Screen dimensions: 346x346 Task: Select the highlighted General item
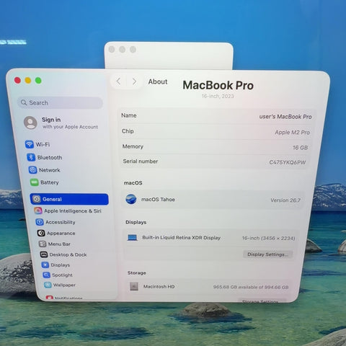point(69,199)
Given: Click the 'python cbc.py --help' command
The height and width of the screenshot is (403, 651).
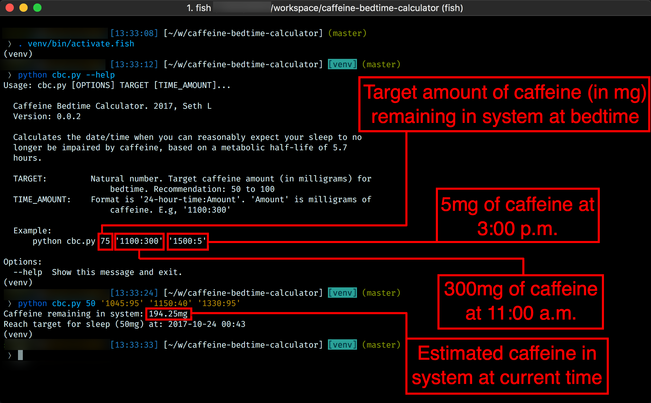Looking at the screenshot, I should [x=66, y=75].
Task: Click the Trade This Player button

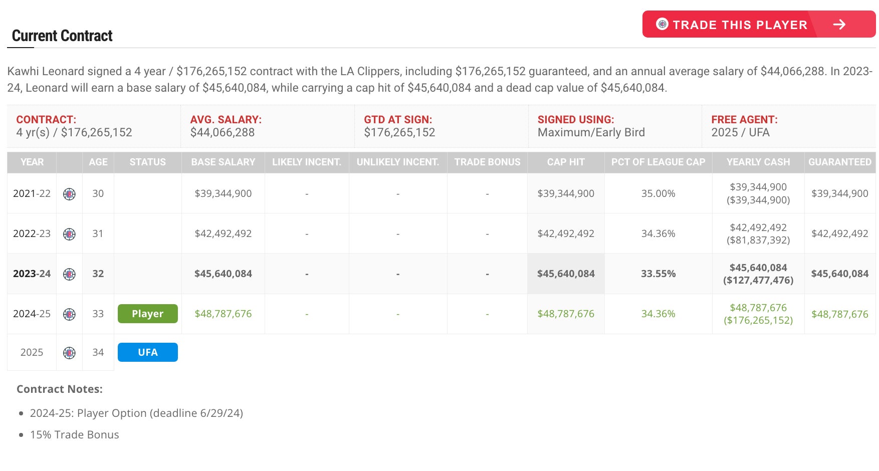Action: [739, 25]
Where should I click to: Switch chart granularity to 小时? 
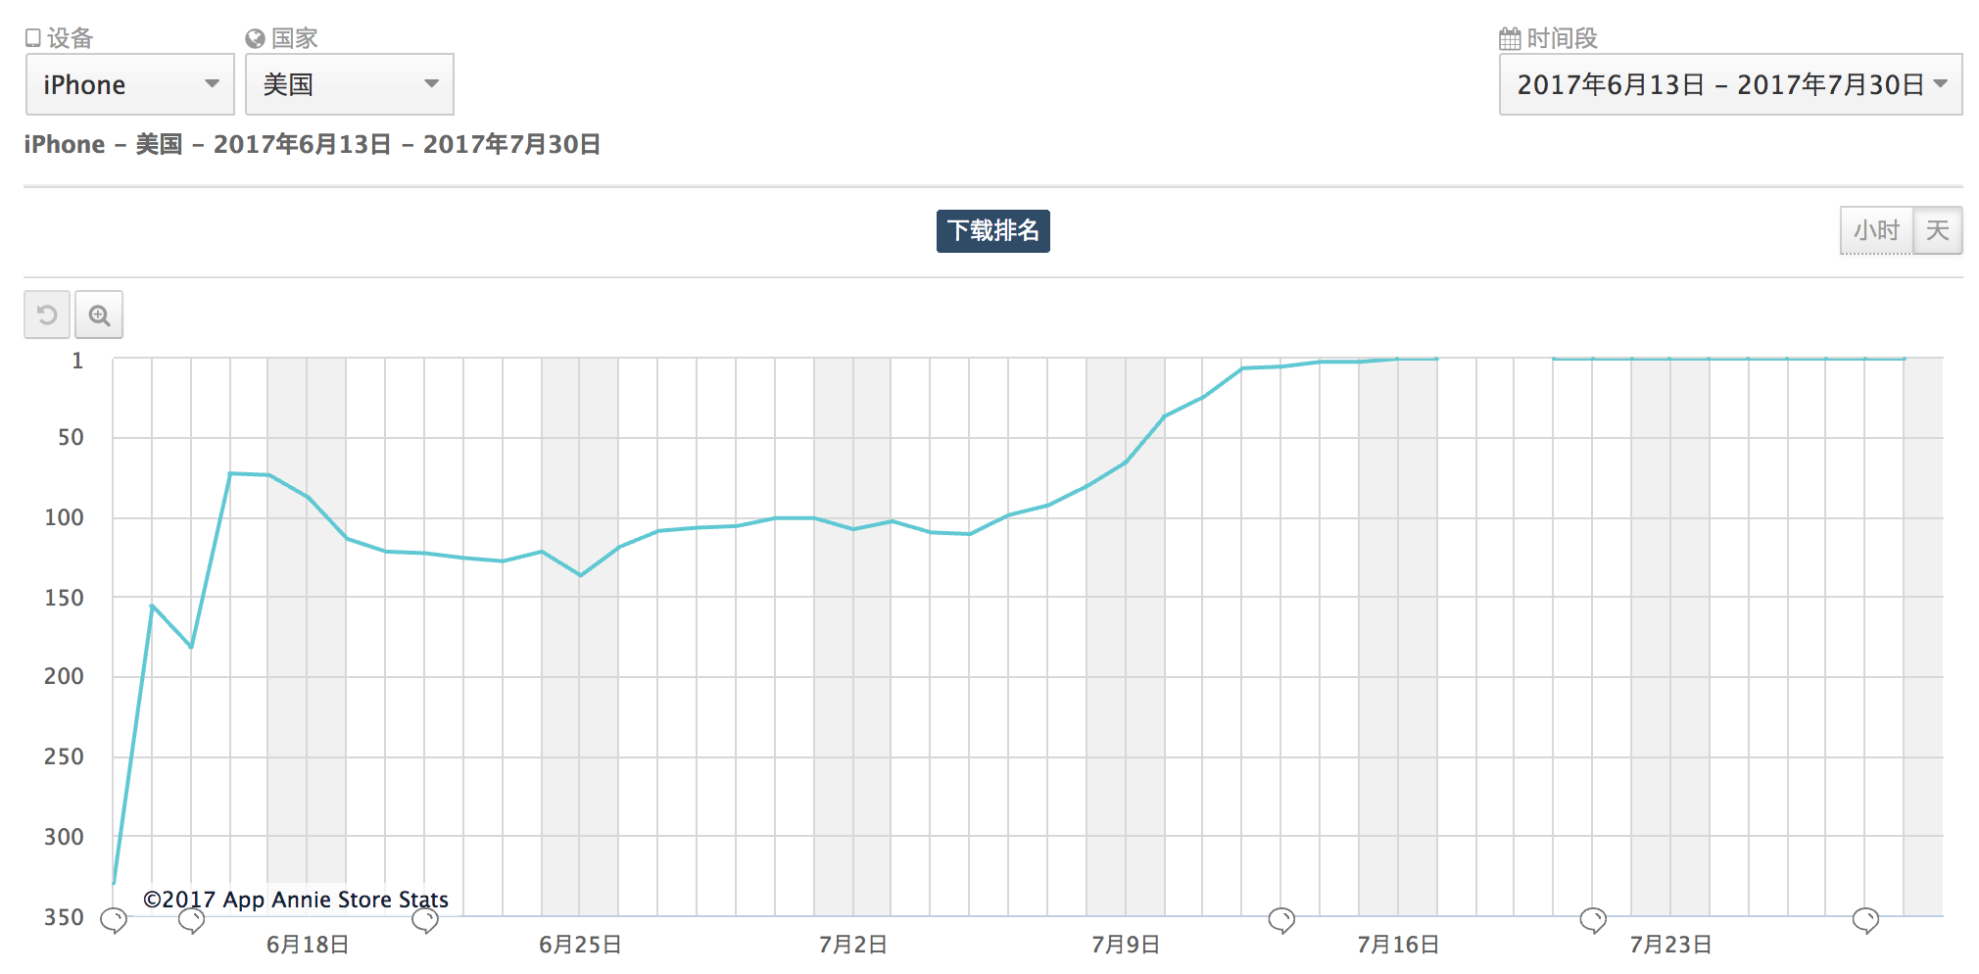[1876, 231]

:::::

### Task requirements
The output must match the records word for word, except that no pictures appear.

### Task result
Screen dimensions: 346x346 Task: Select the highlighted General item
point(69,199)
Given: Click the 'python cbc.py --help' command
The height and width of the screenshot is (403, 651).
Looking at the screenshot, I should [x=66, y=75].
Task: Click the Trade This Player button

Action: [739, 25]
Where should I click to: Switch chart granularity to 小时? 
[1876, 231]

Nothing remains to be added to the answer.